Christ's ascension & promise of the Holy Spirit being sent; choosing of Matthias to fill the role of Judas' apostleship.
Pentecost: formation of the Church by the descent of the Holy Spirit; Jews of every nation present in Jerusalem for the feast, hear the Gospel preached in the language of the nations they are from; 3000 souls added to the Church in one day, the Lord continuing to add as He will.
Peter & John go up to pray in the Temple, heal a man lame from birth outside the Temple gate, giving place for the Gospel to be preached to all within the Temple; rebuked by Temple authorities not to preach in the name of Jesus, apostles refuse and give God glory; great power given in witness of Christ's resurrection.
Direct discipline by the Holy Spirit within the assembly; Holy Spirit performs miracles thru the apostles; apostles arrested, but delivered from prison by the angel of the Lord and commanded to preach in the Temple; re-arrested, beaten and released, "rejoicing they were counted worthy to suffer shame for His Name" v. 41.
First dispute among Jerusalem assembly; Stephen, full of the Holy Spirit, performs wonders and miracles before all, attacked by various Jewish factions and brought before the Council by force under false accusations.

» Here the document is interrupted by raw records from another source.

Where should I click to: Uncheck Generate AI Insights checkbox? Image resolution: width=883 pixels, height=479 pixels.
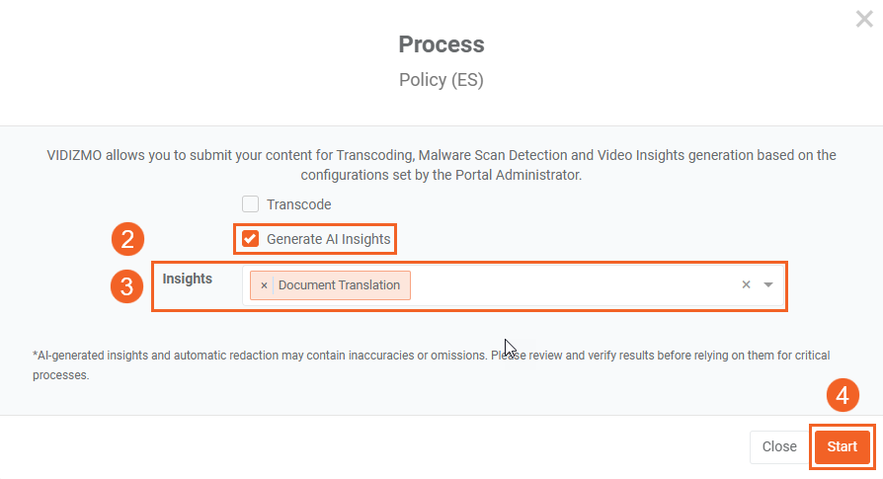pyautogui.click(x=251, y=239)
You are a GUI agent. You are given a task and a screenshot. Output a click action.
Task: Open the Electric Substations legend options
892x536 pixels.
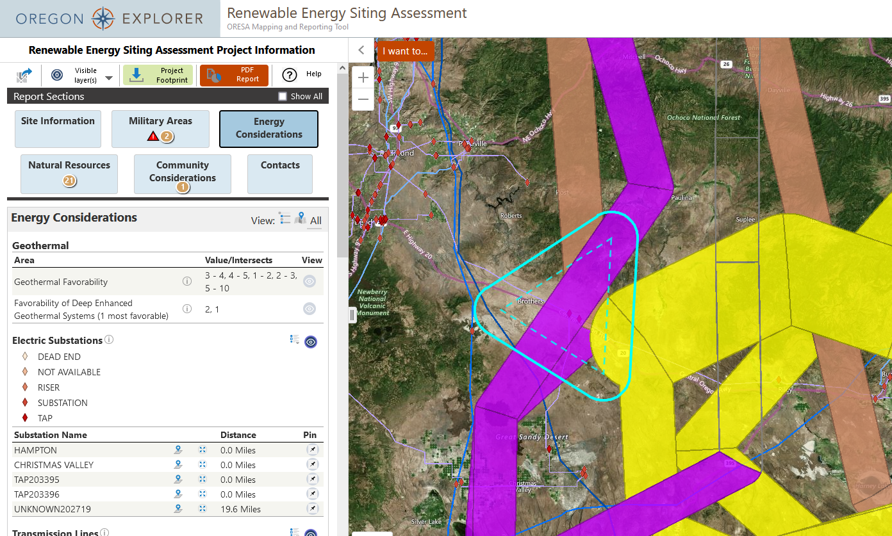295,339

Stephen's witness and martyrdom; young Saul an approving witness (v. 58).
Believers under great persecution at the hands of Saul are scattered abroad from Jerusalem—preaching the Word throughout Judea and Samaria; only the apostles remain at Jerusalem; Philip preaches and performs miracles throughout Samaria, many added to the Church; Simon the sorcerer's false profession for profit; Philip's preaching to the Ethiopian eunuch, treasurer to the Queen of Ethiopia.
Saul, intent in his persecution of believers of the "The Way" converted on the road to Damascus by the Lord's direct intervention, remains some time with the disciples at Damascus, goes to Arabia, then returns; boldly preaches the Gospel he once tried to destroy.
Caligula Gaius, Emperor; demands a statue of himself to be erected inside the Temple in Jerusalem but died before it could be done; known for his cruelty and decadence.
Saul flees Jews of Damascus' attempt to kill him and goes to Jerusalem, met with Peter (3 years after his conversion, Gal. 1:18: Paul's first Jerusalem visit); escapes to Caesarea then to Tarsus, after Grecians intend to kill him; ministers in Syria and Cilicia (Galatians 1:21); all the assemblies have rest.
Peter's ministry throughout the quarters of Lydda, Sharon, and Joppa; Tabitha raised from the dead; Peter remains in Joppa.
Herod Agrippa I, bestowed the title of "King" by Caligula and given his brother in-law, Herod Antipas, territories, after Antipas was banished to Gaul.
Claudius I: Tiberius Claudius Drusus Nero, emperor; appointed Herod Agrippa I, King over the entire Levant (originally meant all of the Mediterranean lands from Greece to Egypt, but biblically of the area then known as Palestine [modern Israel, Syria and Jordan] an increase making his territory to equal that of Herod the Great).
Cornelius' angelic vision to send men to Joppa after Peter; Peter's vision as to the acceptance of the Gentiles as clean in his call to witness to Cornelius; the Holy Spirit falls upon the Gentiles just as He had upon the disciples at Pentecost, directly bringing the Gentiles into the Church.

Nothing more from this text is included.